One less coal mine will be the by-product of a novel plan to bring 400-600 MW of prime new North Dakota wind on a dedicated transmission line down to Duluth, Minnesota. Duluth-based Minnesota Power is buying an existing 748 kilometre direct current (DC) transmission line that has been transporting coal generated electricity for years to send North Dakota wind power it will build, operate and own to its Minnesota customers. The utility will bring the new wind power online in 100 MW packets between 2011 and 2015.

"The way we look at it is that we avoided the build-out of a new coal-based generation unit," says Minnesota Power's Pat Mullen. "We're able to build more wind in a very high value resource area and transmit it to where we need a resource like that. We don't have that sort of wind capacity in the region in which we live."

The 500 kV line begins at the Milton R Young Generating Station in Center, North Dakota, a coal plant, and ends at Minnesota Power's Hermantown substation near Duluth. Much of the power now carried by the line is then routed back towards North Dakota on traditional alternating current (AC) lines. The DC line, which has no off-take points, is currently owned by Square Butte Electric Cooperative and will be sold to Minnesota Power early next year for $80 million. "The DC line is a very efficient point-to-point delivery system," Mullen says. "But there's a lot of expensive equipment on both ends of the line to convert to and from AC."

Using the coal line

Electricity from the Young station is equally shared between Minnesota Power and Square Butte's affiliate, Minnkota Power Cooperative. Minnesota Power will gradually reduce its generation rights from the Young plant in favour of wind between 2013 and 2025. At the same time, Minnkota will take its coal generated energy off the line in stages and put it on an AC system, which will allow Minnesota Power to begin adding its new wind power to the DC line. The two companies maintain a partnership going back to 1977 and settled on the plan in an effort to avoid building a new coal plant.

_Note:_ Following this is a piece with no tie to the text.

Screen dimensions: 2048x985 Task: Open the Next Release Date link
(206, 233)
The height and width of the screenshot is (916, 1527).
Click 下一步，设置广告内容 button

"We had been in an exploratory phase some time ago," Mullen says. "The biggest point is the strategic nature of this thing and how it has played out for both companies. We each had different needs and Minnkota already has some wind in their mix."

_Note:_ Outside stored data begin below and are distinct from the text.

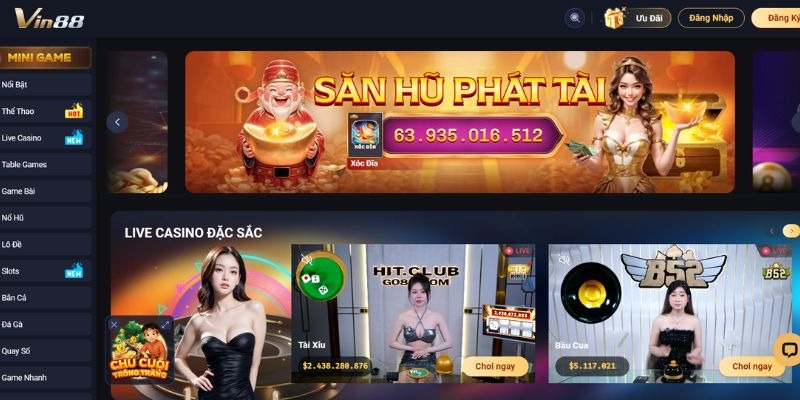Image resolution: width=800 pixels, height=400 pixels.
Task: Close the Chú Cuội floating mini game
Action: (x=114, y=324)
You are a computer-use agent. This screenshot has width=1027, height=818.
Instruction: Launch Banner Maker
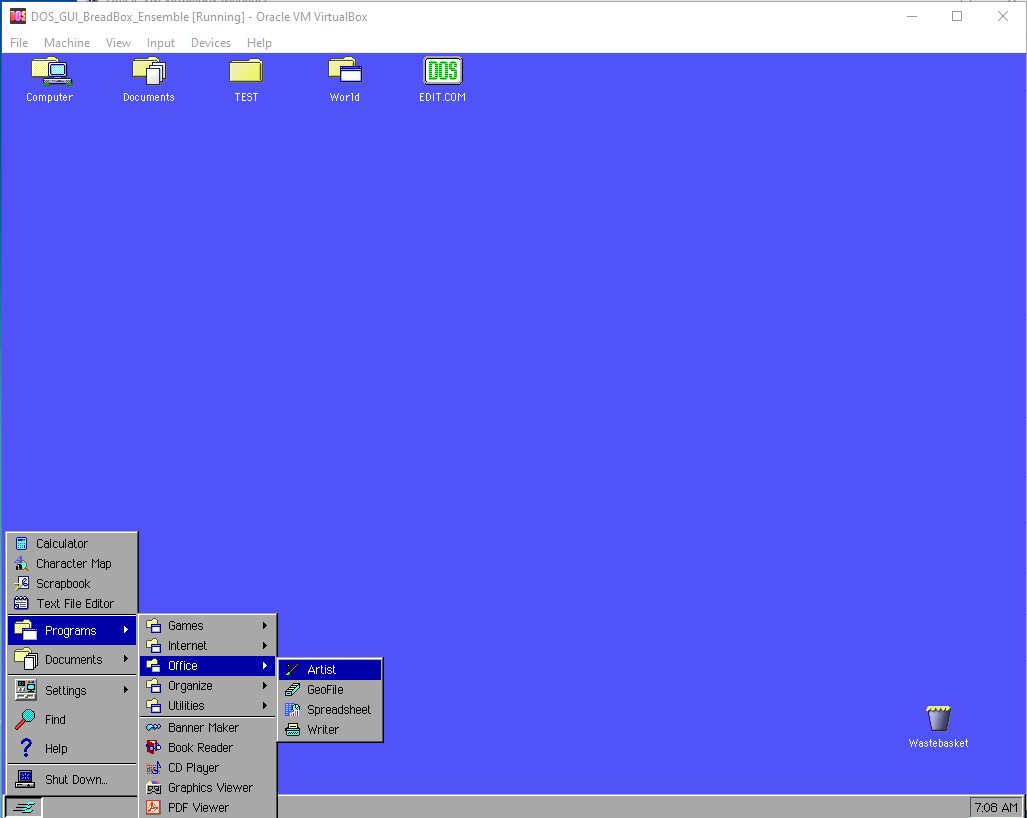click(x=203, y=727)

The 400-600 MW of new wind power is in the early planning stages with no turbines yet secured, Mullen says. But Minnesota Power has some experience developing, owning and operating wind plant. The company's 25 MW Taconite Ridge project, overlooking the mining town of Virginia, Minnesota, dedicated ten Clipper 2.5 MW turbines last month.

Minnesota Power also buys wind power from two 50 MW North Dakota projects owned by FPL Energy, Oliver I and II. It expects to sign on for an additional 32.5 MW when the Bear Creek project in west-central Minnesota brings its 2.5 MW Nordex turbines online later this year. While Minnesota Power currently gets nearly 11% of its electricity from renewable sources, the state's renewable energy mandate law requires 25% by 2025.

Wind leads

"Renewable energy overall is something we've been working on," Mullen says. "And we have some of the largest hydro stations in Minnesota. But, clearly, wind will be the leading component of our renewables portfolio."

Minnesota Power, a subsidiary of Duluth-based Allette, supplies electricity to 141,000 retail customers, along with some of the largest industrial customers in the US. Minnkota, based in Grand Forks, North Dakota, supplies wholesale electricity to 11 cooperatives in eastern North Dakota and north-western Minnesota. Square Butte Electric owns the Young station and is operated by the same cooperatives that control Minnkota.